By Lida Citroen, IBCCES Board Member, LIDA360
Everyone has a personal brand – whether you are a politician, celebrity, physical therapist, or teacher — that forms their reputation, in person and online. Right or wrong, other people’s perception of us determines whether they want to work with us, hire us, partner with us, or interact with us.
In the 20+ years I’ve worked as a personal branding and reputation management specialist, I’ve helped define, design and re-direct the perceptions of my clients in industries across education, technology, healthcare, finance, coaching, and many more. I can say with all certainty that your personal brand is directly related to the opportunities you attract and the credibility you hold in your field.
As an Autism professional, you interact with educators, students, parents, administrators and other colleagues, who form perceptions of you that directly influences whether they see you as valuable and relevant to them.
What is personal branding?
In my book, “Reputation 360: Creating power through personal branding,” I offer this definition:
A brand is not something you can just put on paper, like a logo or a glossy photo; it has to be expressed in your actions. A brand needs to represent a set of values, promises and expectations, and meet those expectations at nearly every step.
Your brand tells others what you value, stand for, believe in and will fight for. As you interact with others, they believe in an expectation of an experience of working with you: What will it feel like to work with you? Do I like you? Will I feel safe with you? This is how perception works.
Personal branding starts with you
If your current reputation isn’t serving you well, or you receive feedback that indicates you aren’t seen as valuable, credible or memorable, you can fix it! Personal branding begins by inventorying your assets: What you are passionate about? What sets you apart? What makes you memorable and unique?
As you define and build your personal brand, ask yourself:
- Do people around me feel I am someone who can be trusted?
- Do my clients feel safe and respected?
- Do my actions match my words?
- What makes me different than others who do the same work as I do?
Who is your audience?
The next step it to understand your target audience since they are the people to whom you are positioning your personal brand. In personal branding we strive to make ourselves relevant and compelling to a specific target audience. Targeting those audiences who will find you relevant cuts down on your marketing efforts and makes your “self-promotion” efforts feel more focused.
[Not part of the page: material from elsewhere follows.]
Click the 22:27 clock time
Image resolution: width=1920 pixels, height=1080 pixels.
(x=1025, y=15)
Create a powerful reputation
Then, you create a reputation strategy that leverages your uniqueness, positions you for the personal brand you desire, and makes sure you stay relevant to your target audience. Consider how you’d like to be known: Are you passionate about advocating for special needs education in the classroom? Are you driven to ensure that every child with Autism receives the same opportunities as their peers? Are you relentless about highlighting the importance of certification for professionals working in the special needs arena? If so, then you’ll focus on building a reputation that consistently reinforces the values you are passionate about.
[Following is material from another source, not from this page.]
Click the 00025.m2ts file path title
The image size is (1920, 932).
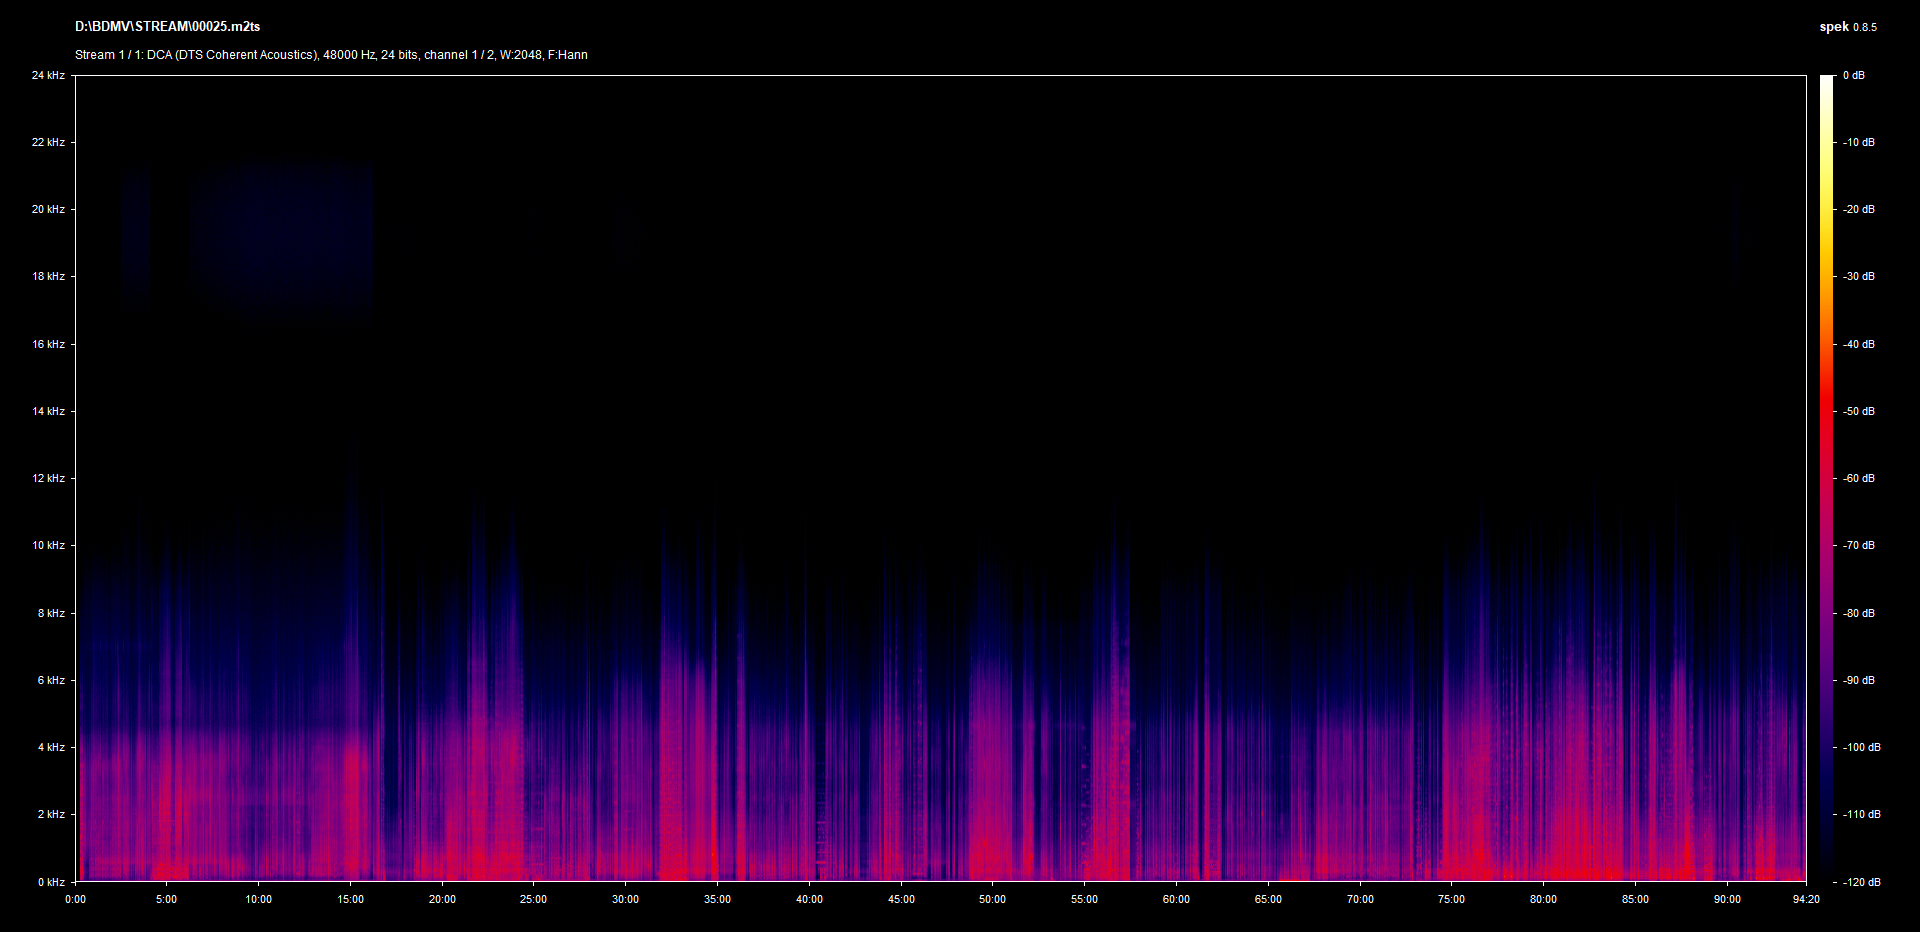pyautogui.click(x=167, y=27)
The success my clients’ experience comes directly from their ability to tap into their passions, create an authentic message and presence, and clearly relate to the needs of their target audience. While this sounds like a lot of work, it actually makes being you a lot easier in the long run. Strong personal brands are rewarded with recognition, opportunity, and fulfilling a life (and career) purpose that ultimately solidifies a meaningful and lasting legacy.